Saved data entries
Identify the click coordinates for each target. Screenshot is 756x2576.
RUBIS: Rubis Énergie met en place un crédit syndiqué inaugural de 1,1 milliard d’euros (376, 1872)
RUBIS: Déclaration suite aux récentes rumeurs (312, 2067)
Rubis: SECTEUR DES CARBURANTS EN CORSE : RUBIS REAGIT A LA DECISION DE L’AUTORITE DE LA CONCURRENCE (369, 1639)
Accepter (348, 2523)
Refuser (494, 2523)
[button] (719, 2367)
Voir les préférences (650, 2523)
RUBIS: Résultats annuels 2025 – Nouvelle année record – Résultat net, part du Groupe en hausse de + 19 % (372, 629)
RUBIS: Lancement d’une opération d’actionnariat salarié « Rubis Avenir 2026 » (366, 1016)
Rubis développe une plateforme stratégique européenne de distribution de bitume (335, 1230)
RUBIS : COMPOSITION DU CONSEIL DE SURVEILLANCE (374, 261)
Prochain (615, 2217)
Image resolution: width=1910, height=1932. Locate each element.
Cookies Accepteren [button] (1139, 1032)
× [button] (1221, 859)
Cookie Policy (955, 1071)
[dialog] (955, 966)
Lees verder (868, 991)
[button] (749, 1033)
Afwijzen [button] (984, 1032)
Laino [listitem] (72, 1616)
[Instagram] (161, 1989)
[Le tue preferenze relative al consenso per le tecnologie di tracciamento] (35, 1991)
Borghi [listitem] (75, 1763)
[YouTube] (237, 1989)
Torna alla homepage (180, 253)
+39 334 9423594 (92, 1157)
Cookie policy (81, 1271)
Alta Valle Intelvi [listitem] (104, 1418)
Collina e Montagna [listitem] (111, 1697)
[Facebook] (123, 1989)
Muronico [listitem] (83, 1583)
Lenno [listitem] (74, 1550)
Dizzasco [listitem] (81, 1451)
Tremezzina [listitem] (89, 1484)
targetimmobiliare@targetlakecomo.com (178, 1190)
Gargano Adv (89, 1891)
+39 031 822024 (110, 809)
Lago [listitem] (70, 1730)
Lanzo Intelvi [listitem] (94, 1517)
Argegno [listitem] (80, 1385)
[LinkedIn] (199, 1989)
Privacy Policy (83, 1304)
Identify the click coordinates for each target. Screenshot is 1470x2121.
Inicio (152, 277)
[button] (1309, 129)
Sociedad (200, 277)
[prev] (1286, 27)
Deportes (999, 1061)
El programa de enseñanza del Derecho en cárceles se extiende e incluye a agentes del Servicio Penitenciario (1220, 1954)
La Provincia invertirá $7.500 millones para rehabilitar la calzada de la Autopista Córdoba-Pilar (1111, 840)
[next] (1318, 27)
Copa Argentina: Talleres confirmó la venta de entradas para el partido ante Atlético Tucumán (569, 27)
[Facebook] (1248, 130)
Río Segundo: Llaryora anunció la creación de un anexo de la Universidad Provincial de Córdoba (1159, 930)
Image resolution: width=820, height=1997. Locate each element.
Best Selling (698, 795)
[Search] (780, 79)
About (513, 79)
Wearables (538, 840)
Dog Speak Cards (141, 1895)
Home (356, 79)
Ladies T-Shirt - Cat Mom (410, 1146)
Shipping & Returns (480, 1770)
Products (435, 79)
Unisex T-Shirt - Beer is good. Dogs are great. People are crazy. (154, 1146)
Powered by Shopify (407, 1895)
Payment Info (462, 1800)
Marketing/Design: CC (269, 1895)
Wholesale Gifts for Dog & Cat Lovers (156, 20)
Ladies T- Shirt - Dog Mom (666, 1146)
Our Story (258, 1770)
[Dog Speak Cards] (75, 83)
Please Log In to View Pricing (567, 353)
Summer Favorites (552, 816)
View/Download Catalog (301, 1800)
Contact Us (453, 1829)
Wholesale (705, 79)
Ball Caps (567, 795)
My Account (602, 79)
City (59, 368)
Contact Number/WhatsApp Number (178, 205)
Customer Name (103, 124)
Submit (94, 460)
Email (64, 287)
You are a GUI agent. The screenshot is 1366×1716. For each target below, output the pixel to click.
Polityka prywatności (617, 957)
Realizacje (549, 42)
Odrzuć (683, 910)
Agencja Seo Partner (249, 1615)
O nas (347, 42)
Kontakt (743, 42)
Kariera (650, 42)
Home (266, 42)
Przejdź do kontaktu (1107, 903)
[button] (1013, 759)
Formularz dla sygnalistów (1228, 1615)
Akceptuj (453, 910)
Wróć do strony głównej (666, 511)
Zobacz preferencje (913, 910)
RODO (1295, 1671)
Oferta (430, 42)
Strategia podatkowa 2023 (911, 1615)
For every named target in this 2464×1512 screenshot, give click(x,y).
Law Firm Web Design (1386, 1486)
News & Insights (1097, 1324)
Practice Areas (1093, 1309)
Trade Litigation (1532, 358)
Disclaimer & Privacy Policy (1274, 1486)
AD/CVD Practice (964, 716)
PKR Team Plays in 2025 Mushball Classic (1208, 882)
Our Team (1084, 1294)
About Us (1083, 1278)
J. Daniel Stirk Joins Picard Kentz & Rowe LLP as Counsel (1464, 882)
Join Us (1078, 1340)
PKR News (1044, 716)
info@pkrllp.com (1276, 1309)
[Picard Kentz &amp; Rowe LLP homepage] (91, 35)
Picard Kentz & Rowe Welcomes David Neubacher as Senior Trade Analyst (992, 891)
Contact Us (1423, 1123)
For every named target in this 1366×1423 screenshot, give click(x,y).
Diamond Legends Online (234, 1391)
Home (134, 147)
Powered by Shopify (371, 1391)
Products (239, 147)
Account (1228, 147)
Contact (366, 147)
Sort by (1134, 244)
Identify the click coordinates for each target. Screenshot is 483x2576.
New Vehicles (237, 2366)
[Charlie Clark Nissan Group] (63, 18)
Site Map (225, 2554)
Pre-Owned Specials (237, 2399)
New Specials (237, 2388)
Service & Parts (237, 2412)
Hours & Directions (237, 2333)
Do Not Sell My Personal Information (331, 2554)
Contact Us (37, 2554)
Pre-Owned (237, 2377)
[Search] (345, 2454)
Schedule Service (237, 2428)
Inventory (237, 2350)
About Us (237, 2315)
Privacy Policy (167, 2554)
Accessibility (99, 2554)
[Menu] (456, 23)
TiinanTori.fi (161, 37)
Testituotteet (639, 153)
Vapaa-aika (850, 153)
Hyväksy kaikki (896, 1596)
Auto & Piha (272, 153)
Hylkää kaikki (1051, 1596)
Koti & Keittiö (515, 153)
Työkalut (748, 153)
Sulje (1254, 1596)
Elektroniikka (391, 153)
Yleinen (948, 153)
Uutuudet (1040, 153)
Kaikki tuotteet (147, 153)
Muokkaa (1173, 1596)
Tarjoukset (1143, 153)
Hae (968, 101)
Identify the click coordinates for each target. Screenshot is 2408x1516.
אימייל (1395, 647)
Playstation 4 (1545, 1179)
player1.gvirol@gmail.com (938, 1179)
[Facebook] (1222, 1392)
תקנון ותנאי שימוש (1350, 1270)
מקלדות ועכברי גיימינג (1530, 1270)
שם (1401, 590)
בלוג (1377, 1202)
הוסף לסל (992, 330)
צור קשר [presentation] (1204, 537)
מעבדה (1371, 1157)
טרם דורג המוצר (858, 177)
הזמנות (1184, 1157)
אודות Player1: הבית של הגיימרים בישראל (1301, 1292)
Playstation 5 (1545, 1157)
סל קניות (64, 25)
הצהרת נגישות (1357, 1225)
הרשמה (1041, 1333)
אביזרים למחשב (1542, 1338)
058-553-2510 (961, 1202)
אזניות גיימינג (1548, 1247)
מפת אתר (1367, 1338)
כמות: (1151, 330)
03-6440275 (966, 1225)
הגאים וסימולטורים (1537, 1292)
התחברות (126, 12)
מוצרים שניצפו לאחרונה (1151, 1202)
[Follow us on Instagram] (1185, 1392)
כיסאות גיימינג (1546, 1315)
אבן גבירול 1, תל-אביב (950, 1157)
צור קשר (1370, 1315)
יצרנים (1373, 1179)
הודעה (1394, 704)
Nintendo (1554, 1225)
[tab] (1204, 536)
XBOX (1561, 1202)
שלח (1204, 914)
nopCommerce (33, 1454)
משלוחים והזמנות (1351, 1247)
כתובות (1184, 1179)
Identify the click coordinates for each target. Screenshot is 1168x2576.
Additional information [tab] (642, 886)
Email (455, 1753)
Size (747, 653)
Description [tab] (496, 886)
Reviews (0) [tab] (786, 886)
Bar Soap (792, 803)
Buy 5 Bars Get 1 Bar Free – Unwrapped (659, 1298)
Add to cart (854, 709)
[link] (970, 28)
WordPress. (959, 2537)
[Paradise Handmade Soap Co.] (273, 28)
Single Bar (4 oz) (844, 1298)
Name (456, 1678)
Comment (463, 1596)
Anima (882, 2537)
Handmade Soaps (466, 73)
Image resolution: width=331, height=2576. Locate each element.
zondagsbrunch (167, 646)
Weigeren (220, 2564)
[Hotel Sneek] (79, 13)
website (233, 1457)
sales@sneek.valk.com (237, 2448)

Task details
For this exercise, repeat exactly the lines of the data above from the one with "[Follow us on Instagram] (1185, 1392)" down to the one with "WordPress. (959, 2537)", both end lines included.

Result
[Follow us on Instagram] (1185, 1392)
כיסאות גיימינג (1546, 1315)
אבן גבירול 1, תל-אביב (950, 1157)
צור קשר (1370, 1315)
יצרנים (1373, 1179)
הודעה (1394, 704)
Nintendo (1554, 1225)
[tab] (1204, 536)
XBOX (1561, 1202)
שלח (1204, 914)
nopCommerce (33, 1454)
משלוחים והזמנות (1351, 1247)
כתובות (1184, 1179)
Identify the click coordinates for each target. Screenshot is 1168x2576.
Additional information [tab] (642, 886)
Email (455, 1753)
Size (747, 653)
Description [tab] (496, 886)
Reviews (0) [tab] (786, 886)
Bar Soap (792, 803)
Buy 5 Bars Get 1 Bar Free – Unwrapped (659, 1298)
Add to cart (854, 709)
[link] (970, 28)
WordPress. (959, 2537)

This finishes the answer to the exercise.